Tom DeWolfe is a longtime accountant and has spent his spring every year for more than 50 years filing tax returns.
Tom DeWolfe is a longtime accountant and has spent his spring every year for more than 50 years filing tax returns.

Tom DeWolfe describes himself as an “aging bookkeeper.”

For more than 50 tax seasons he’s been busy preparing and filing taxes for people in Pictou County. Perhaps, it’s not surprising he’s set up with a calculator on his desk this month busily filing taxes.

For years he and his wife Doris ran the business, but after she passed away, chartered accountant Larry MacDonald has assisted DeWolfe.

MacDonald jokes that he was brought in “on a temporary basis” eight years ago.

While it’s a busy time of year, DeWolfe said he enjoys getting to see faithful customers who come back year after year. To him they have become old friends.
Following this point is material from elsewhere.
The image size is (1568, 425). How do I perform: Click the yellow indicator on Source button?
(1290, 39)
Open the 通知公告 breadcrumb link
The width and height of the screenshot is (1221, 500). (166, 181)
“I’ve got a great clientele. I don’t mind telling anybody,” he said.

While there have been changes over the last 50 years, including e-filing which is used almost exclusively now, DeWolfe said it’s not been hard to keep up with.
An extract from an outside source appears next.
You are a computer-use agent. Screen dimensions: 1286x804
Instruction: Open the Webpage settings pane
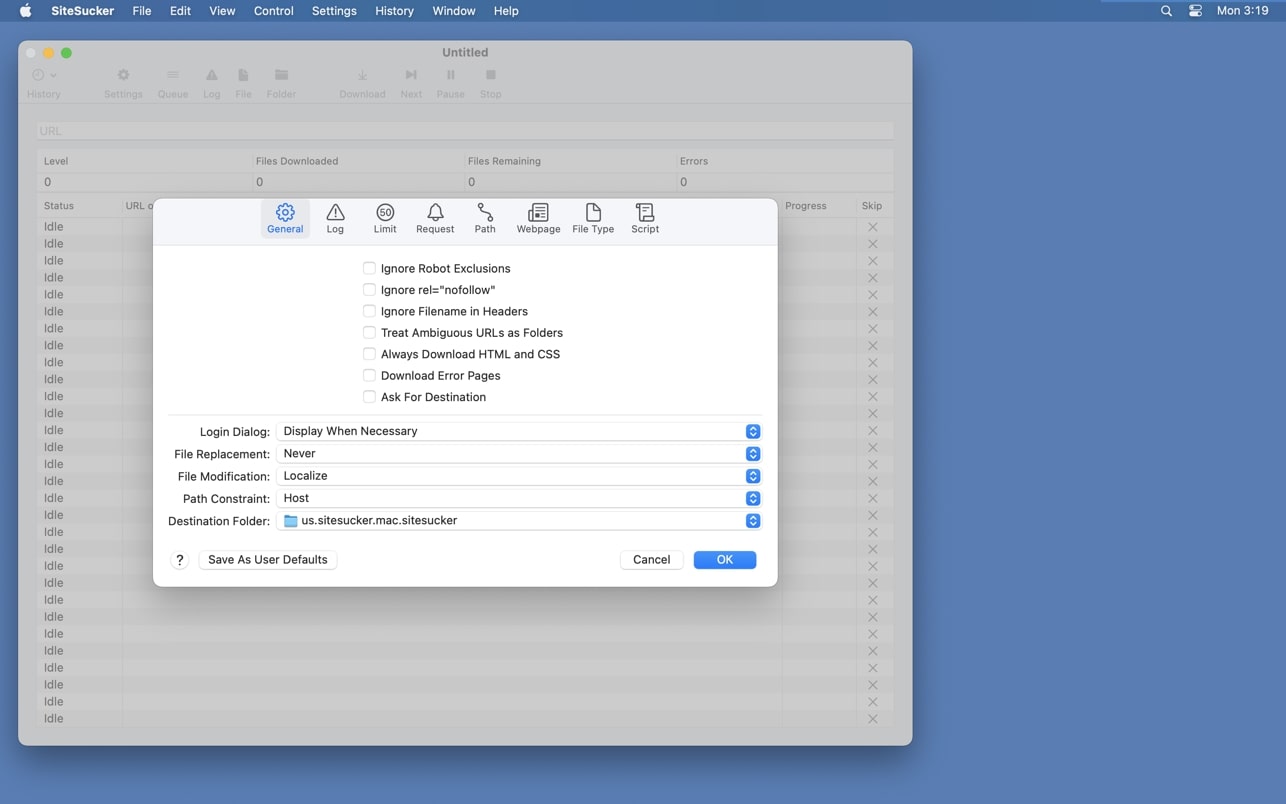point(538,218)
This year he advises people to take into account that the rural route addresses are no longer being used and they should use their civic address when filing.

He said they’ve already done a lot of returns. Typically people who know they’ll get a refund are quick to file, he said, while those who suspect they owe some are a bit less eager and wait closer to deadline.

While the tax deadline is typically April 31, with it falling on a Sunday people have until May 1 at midnight to file.

He has found the e-file is going particularly quickly this year.

“The turnaround time is really, really good,” he said.

 

Some changes you should know about

Children’s arts amount  – The maximum eligible fees per child (excluding the supplement for children with disabilities) has been reduced to $250. Both will be eliminated for 2017 and later years.

 

Home accessibility expenses – You can claim a maximum of $10,000 for eligible expenses you incurred for work done or goods acquired for an eligible dwelling.

 

Family tax cut – The family tax cut has been eliminated for 2016 and later years.

 

Children’s fitness tax credit  – The maximum eligible fees per child (excluding the supplement for children with disabilities) has been reduced to $500. Both will be eliminated for 2017 and later tax years.

 

Eligible educator school supply tax credit  – If you were an eligible educator, you can claim up to $1,000 for eligible teaching supplies expenses.

 

Interest and investments

Tax-free savings account (TFSA) – The amount you can contribute to your TFSA every year has been reduced to $5,500.

 

Dividend tax credit (DTC) – The rate that applies to “other than eligible dividends” has changed for 2016 and later tax years.

 

Labour-sponsored funds tax credit  – The tax credit for the purchase of shares of provincially or territorially registered labour-sponsored venture capital corporations has been restored to 15 per cent for 2016 and later tax years. The tax credit for the purchase of shares of federally registered labour-sponsored venture capital corporations has decreased to 5 per cent and will be eliminated for 2017 and later tax years.

 

Sale of principal residence – The sale of a principal residence must now be reported, along with any principal residence designation, on Schedule 3. See Schedule 3, Capital Gains (or Losses) in 2016. Under proposed changes, the CRA will be able to accept a late designation in certain circumstances, but a penalty may apply. Go to reporting the sale of your principal residence for individuals (other than trusts) and select question 7.